With Women Talking, Sarah Polley adapts Miriam Toews’ 2018 novel in a way that feels like a response to the last several years. The book, which concerns women in a Mennonite colony deciding whether to leave their community and the men who spent years assaulting and raping them, published after the downfall of Harvey Weinstein and the formation of the #MeToo movement, which made its subject and themes reverberate around topics that were, and still are, at the forefront of media and public discourse. Polley leans hard into the bigger ideas, making her film less of a chamber piece and more a fumbled commentary on where we are now. Schematic in its intent and pedestrian in its execution, Women Talking is a well-meaning drama that’s obvious in all the wrong ways.

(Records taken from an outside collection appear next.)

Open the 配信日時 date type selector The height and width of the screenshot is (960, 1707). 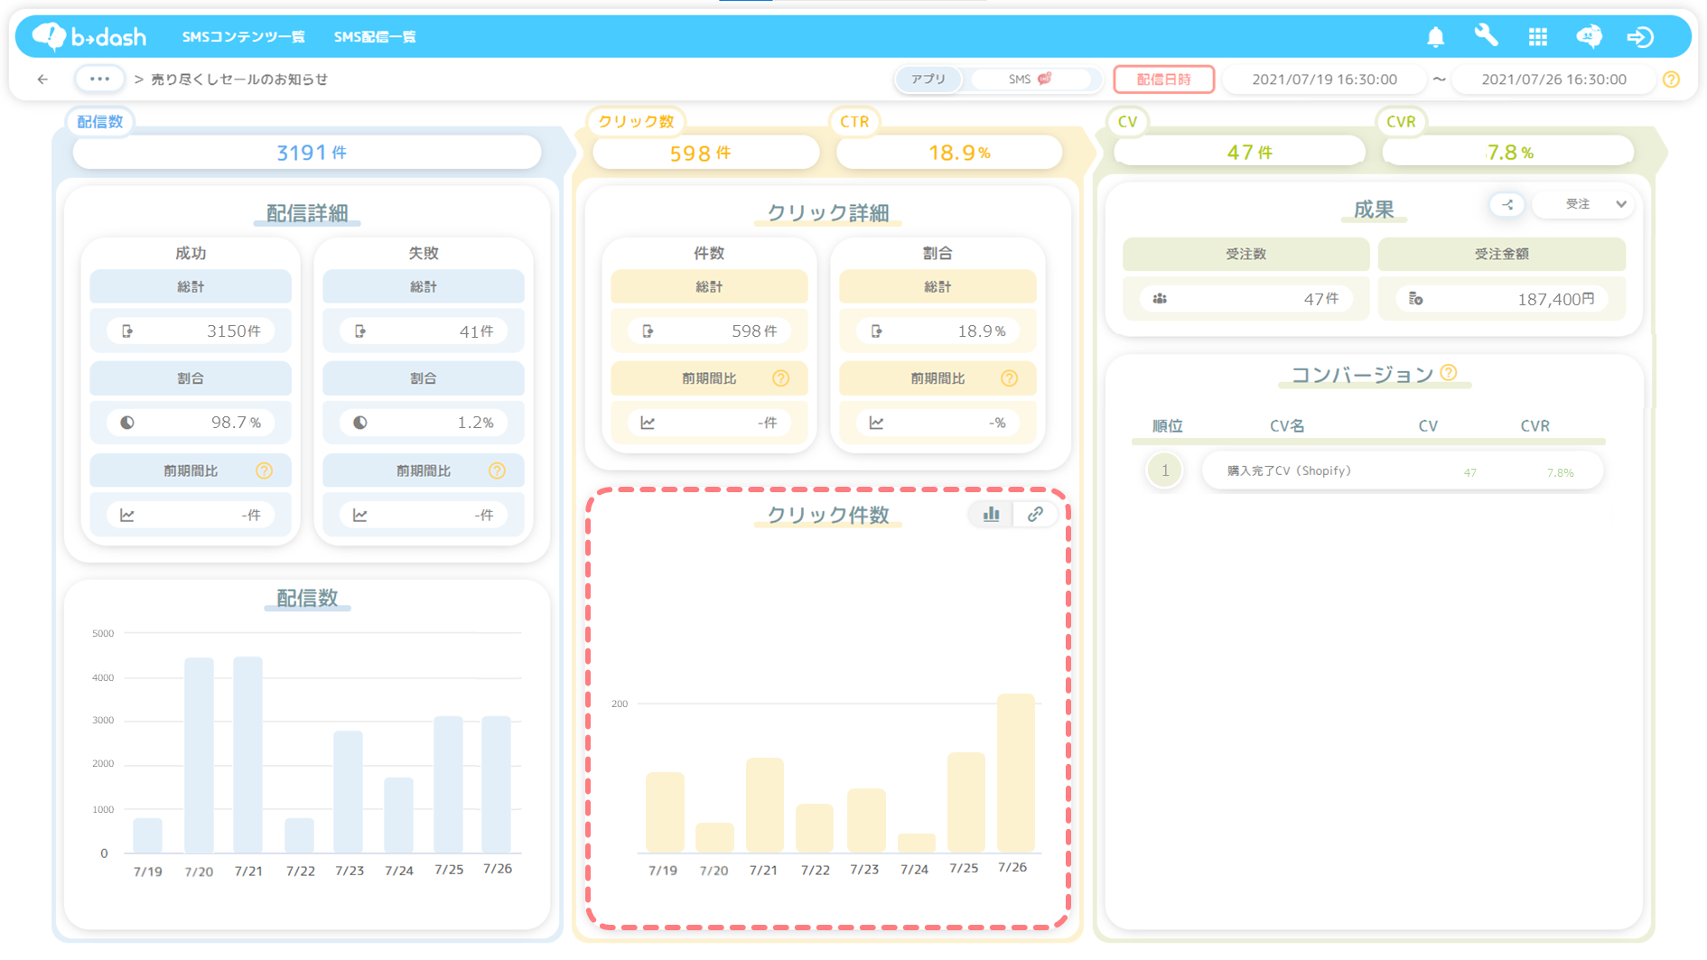1163,79
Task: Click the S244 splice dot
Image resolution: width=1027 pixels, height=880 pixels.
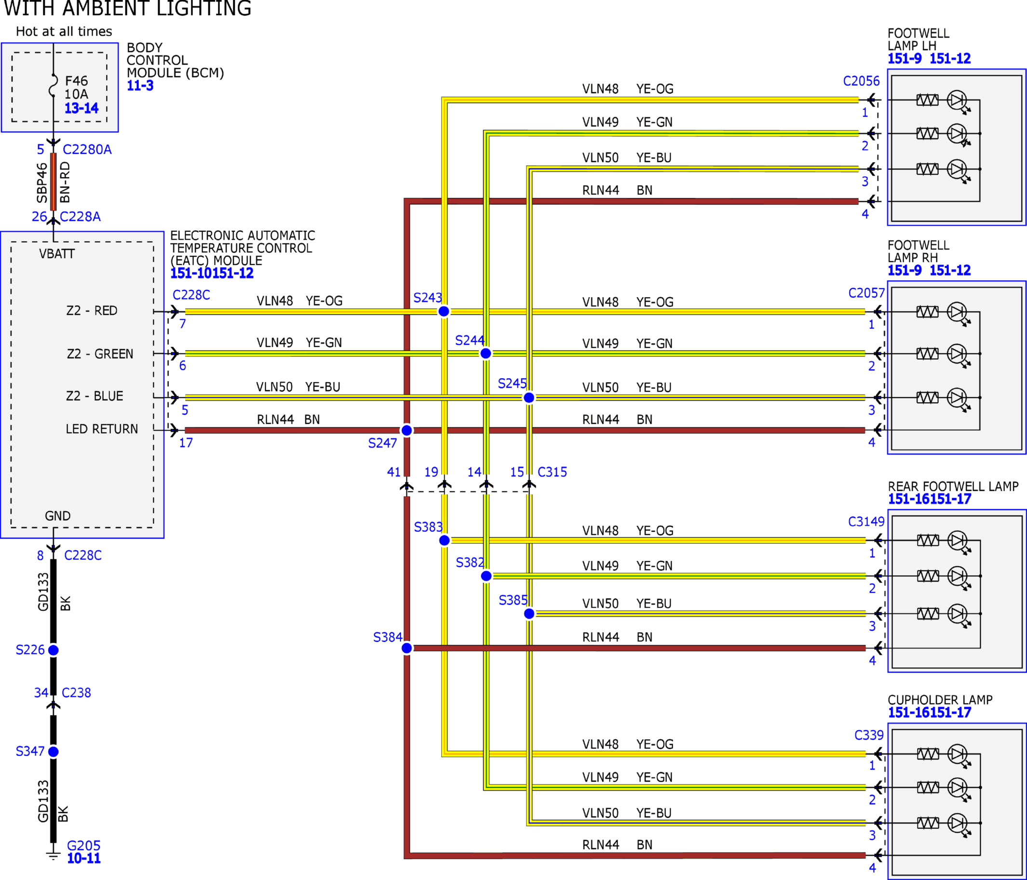Action: 486,353
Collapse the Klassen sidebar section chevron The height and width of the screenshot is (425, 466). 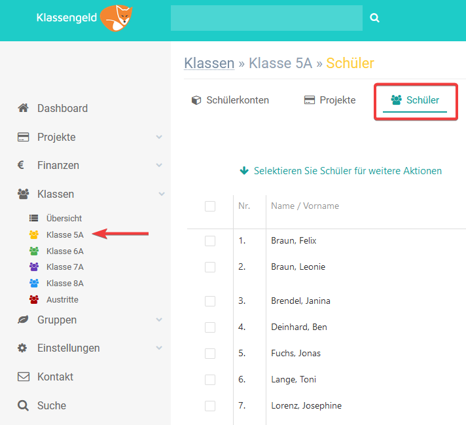coord(161,194)
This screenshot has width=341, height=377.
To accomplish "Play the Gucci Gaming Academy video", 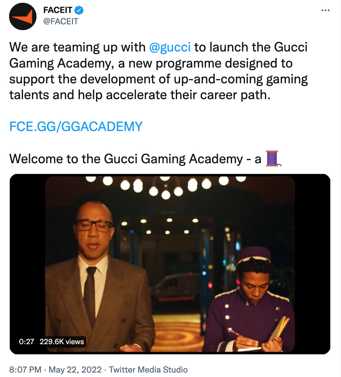I will coord(170,264).
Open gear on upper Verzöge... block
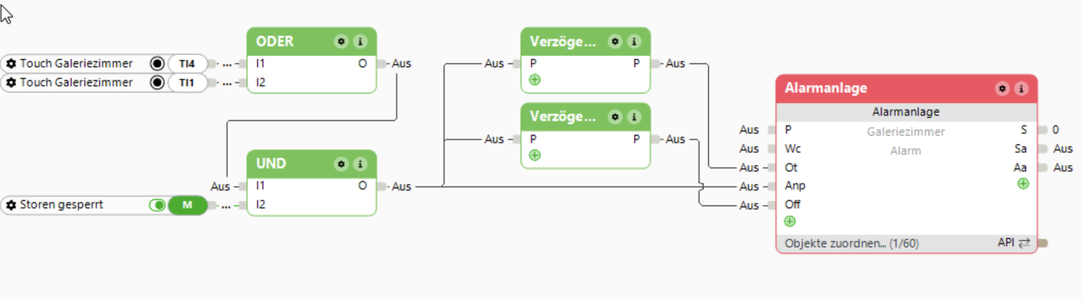This screenshot has width=1082, height=300. (x=615, y=41)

Women Talking largely takes place in the hayloft of the village’s barn, where two families of women gather to break a tie vote between staying and fighting or packing their things and leaving. There’s Agata (Judith Ivey) and her daughters Ona (Rooney Mara) and Salome (Claire Foy); Greta (Sheila McCarthy) and her daughters Mariche (Jessie Buckley) and Mejal (Michelle McLeod); and schoolteacher August (Ben Whishaw), who takes the minutes since he can read, write, and is also one of the only men the women don’t feel threatened by. Other characters, like the teenage daughters of both clans, also participate, but mostly as sources of levity between some heavier moments.
In its politics and overall messaging, Women Talking is unimpeachable. The humanist approach of Polley’s screenplay quickly points out the dynamics of the patriarchal systems that oppress these women, the way said systems and their methods get passed from one generation to the next, and how solidarity and hope can pave the way to a bright (if uncertain) future. If these points are all well and fine, a film should aspire to elicit more than nods of agreement. When Polley underlines every single point with the broadest of strokes, any investment or immersion into the story gets wiped out by the bigger picture. Characters operate more like mouthpieces for common perspectives on debates over gender equality; Salome embodies righteous fury, Mariche wants the path of least resistance, Ona takes on the role of the intellectual, and Agata and Greta are the wise elders whose inputs guide everyone to their final decision. Every moment exists alongside the machinations behind it, which makes Women Talking more like a case of bad reverse-engineering than effective metaphor or allegory.
Polley’s direction is even more disappointing after a strong track record established by Away From Her and Take This Waltz. Maybe it’s from working with a larger ensemble in a single location, but images feel more driven by coverage and function than anything else. Most conversations have the camera plunked down with each character front and center, cutting from one to the next with a slow zoom thrown in every now and then when someone has a monologue. (It says something when the film devolves into a guessing game of which part will end up getting airtime on awards shows.) We’re lucky a cast this talented can bring more to the table, but the nature of these characters and how they’re constructed mean they can only do so much. While Foy’s rage-fueled performance gets the big moments, the standouts are Ivey and McCarthy, whose stoicism doubles as a veneer for the decades of abuse they’ve endured that eventually cracks as the discussions carry on through the night.
Also notable is Whishaw, though the amount of depth and sensitivity he brings to his role is almost in direct opposition to how Polley writes him as the ultimate ally; a moment where Mariche says “not all men” before the score swells and Polley cuts to Whishaw is downright laughable. However easy it is to admire Polley’s efforts to provide an example of the solidarity and courage it takes to build a better world, that alone doesn’t equate to good filmmaking. Women Talking doesn’t meet the moment so much as show up for it.
Women Talking screened at the Toronto International Film Festival and opens on December 2.